*WHAT TO PRODUCE*:
All lines holding the string "target" should be copied from the data below.

*TASK MATERIAL*:
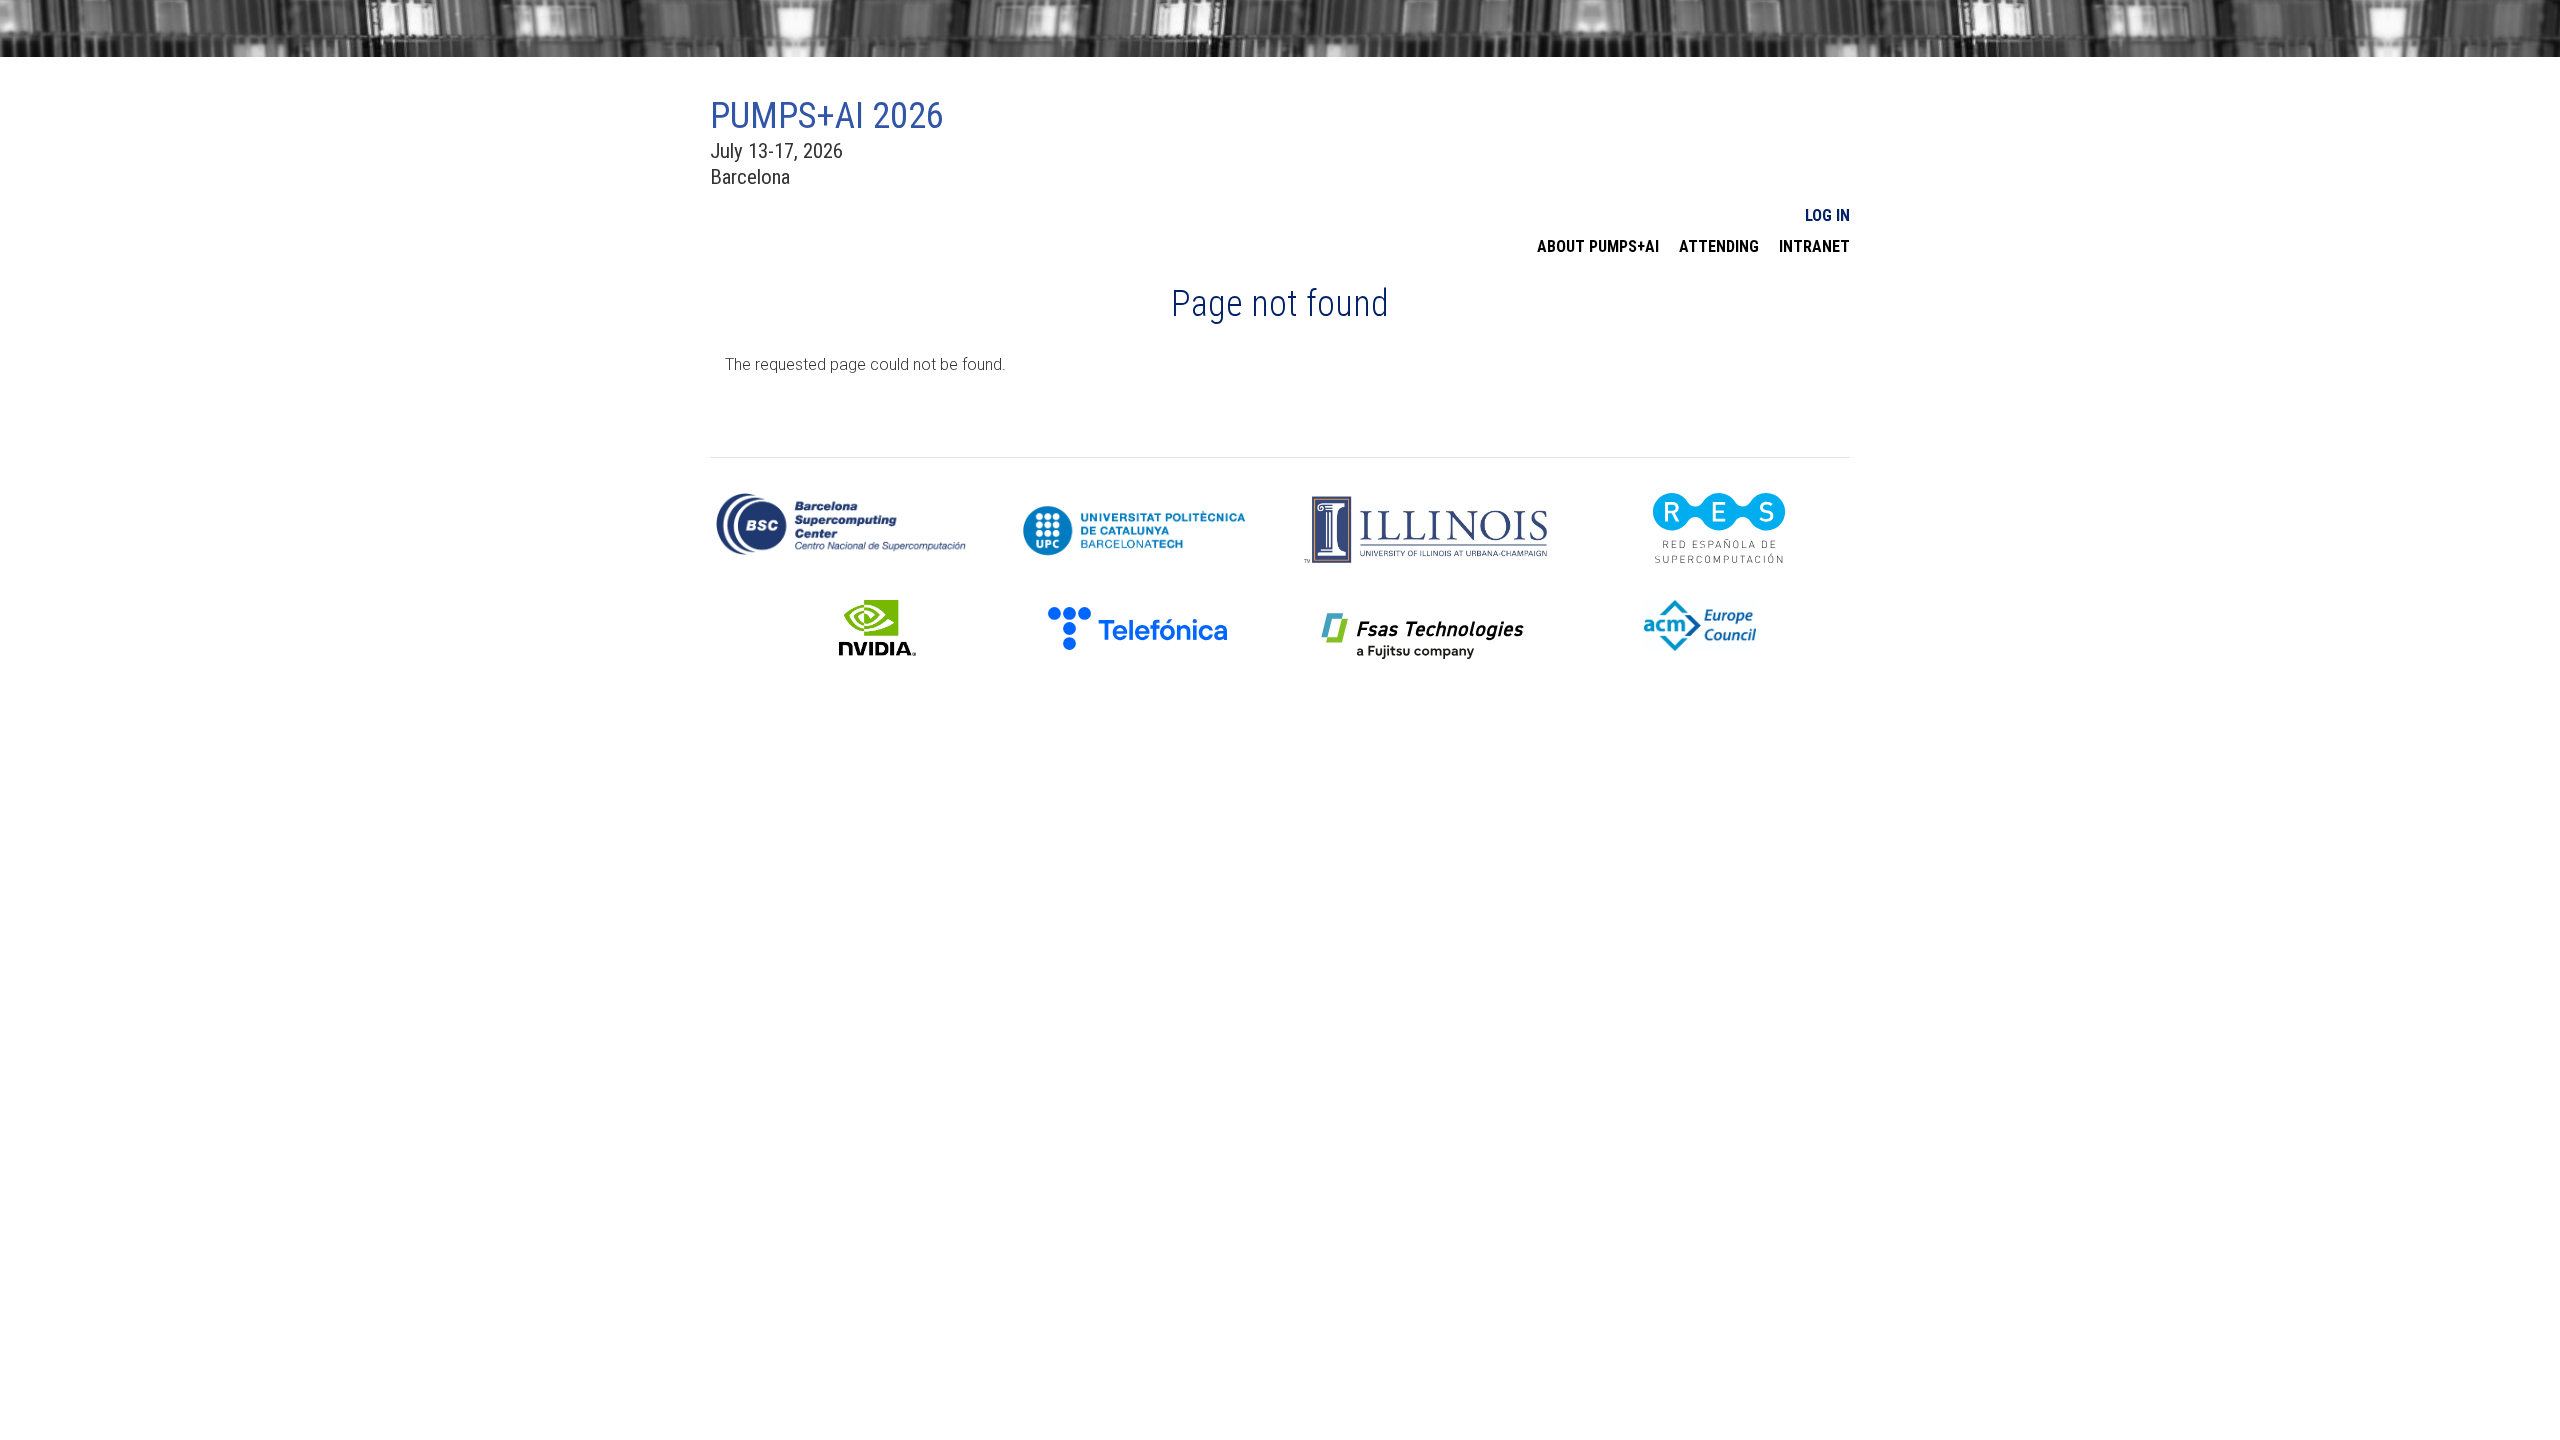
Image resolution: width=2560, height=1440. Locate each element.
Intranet (1814, 247)
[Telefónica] (1137, 623)
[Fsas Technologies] (1423, 637)
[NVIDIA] (852, 626)
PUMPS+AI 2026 (827, 116)
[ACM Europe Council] (1708, 624)
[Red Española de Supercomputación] (1719, 526)
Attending (1719, 247)
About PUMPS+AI (1598, 247)
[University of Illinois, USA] (1426, 528)
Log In (1827, 215)
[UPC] (1134, 529)
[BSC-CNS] (841, 522)
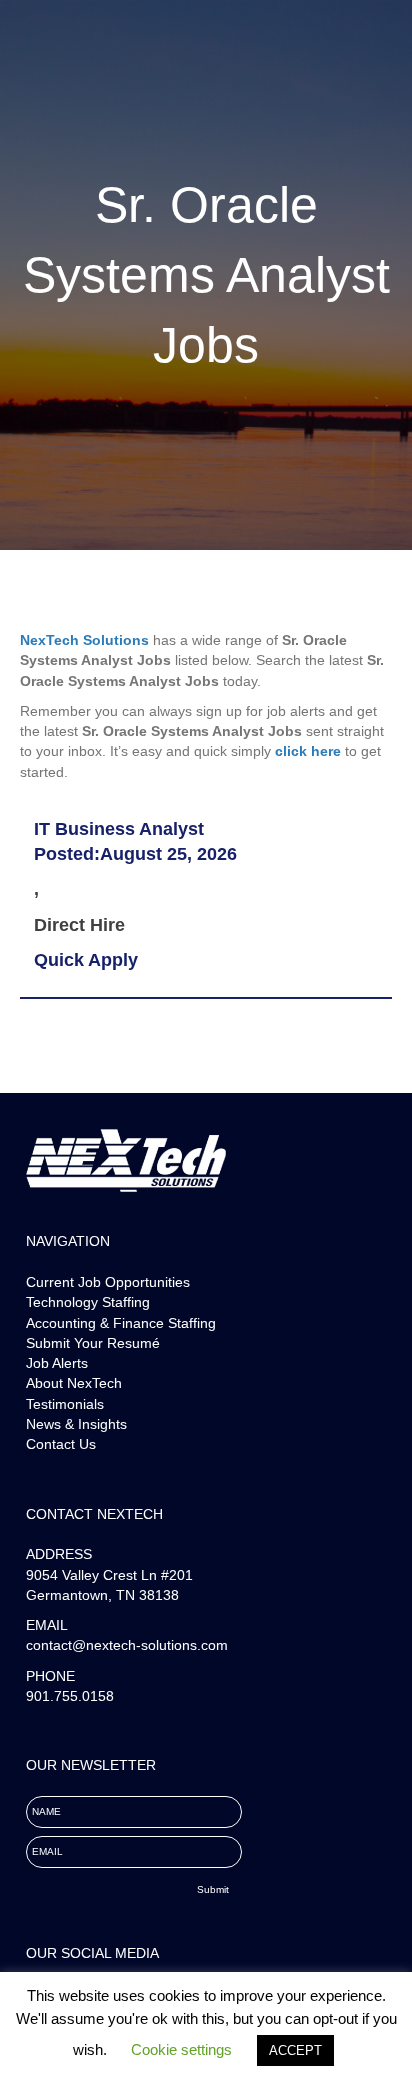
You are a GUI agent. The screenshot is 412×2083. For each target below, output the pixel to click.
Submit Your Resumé (93, 1343)
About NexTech (74, 1383)
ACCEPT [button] (295, 2050)
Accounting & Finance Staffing (121, 1323)
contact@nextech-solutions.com (127, 1645)
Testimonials (65, 1404)
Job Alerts (57, 1363)
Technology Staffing (88, 1302)
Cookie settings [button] (181, 2049)
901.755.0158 (70, 1696)
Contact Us (61, 1444)
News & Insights (76, 1424)
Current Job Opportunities (108, 1282)
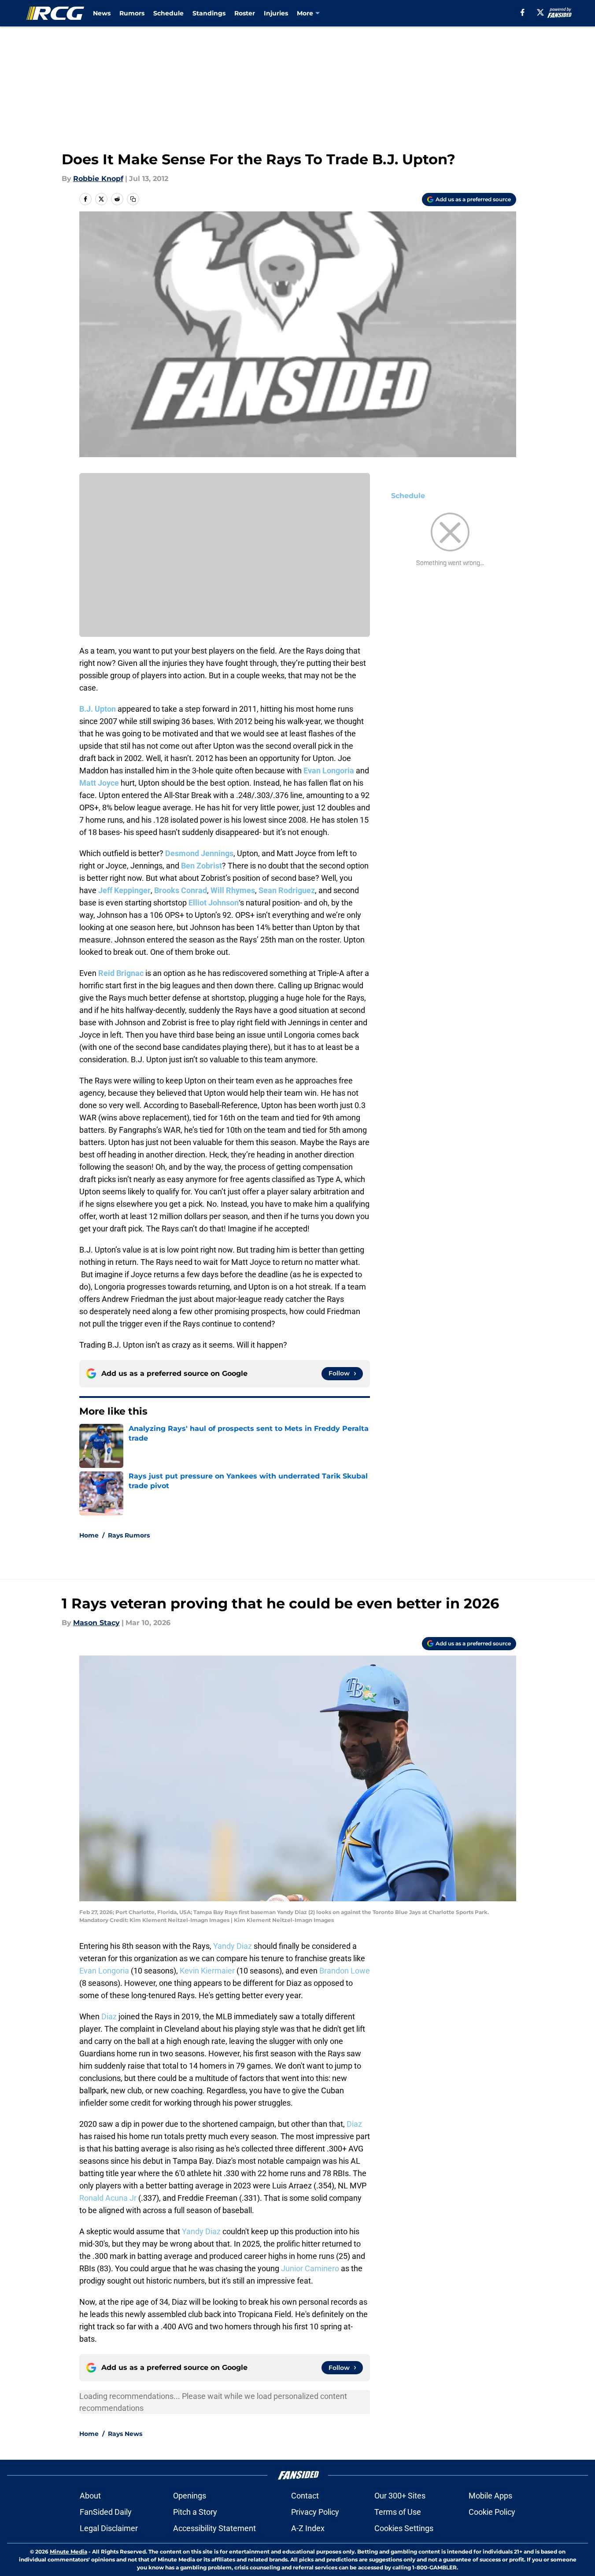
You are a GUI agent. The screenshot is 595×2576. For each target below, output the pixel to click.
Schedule (168, 13)
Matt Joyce (99, 782)
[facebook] (523, 12)
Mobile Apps (490, 2495)
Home (89, 1535)
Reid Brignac (121, 973)
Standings (208, 13)
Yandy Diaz (232, 1946)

*WORKED SOLUTION*:
You are a GUI agent. The screenshot is 412×2083. For each target below, output the pixel to click.
You are a GUI agent. The screenshot is 595×2576. For each target below, output the pixel to click.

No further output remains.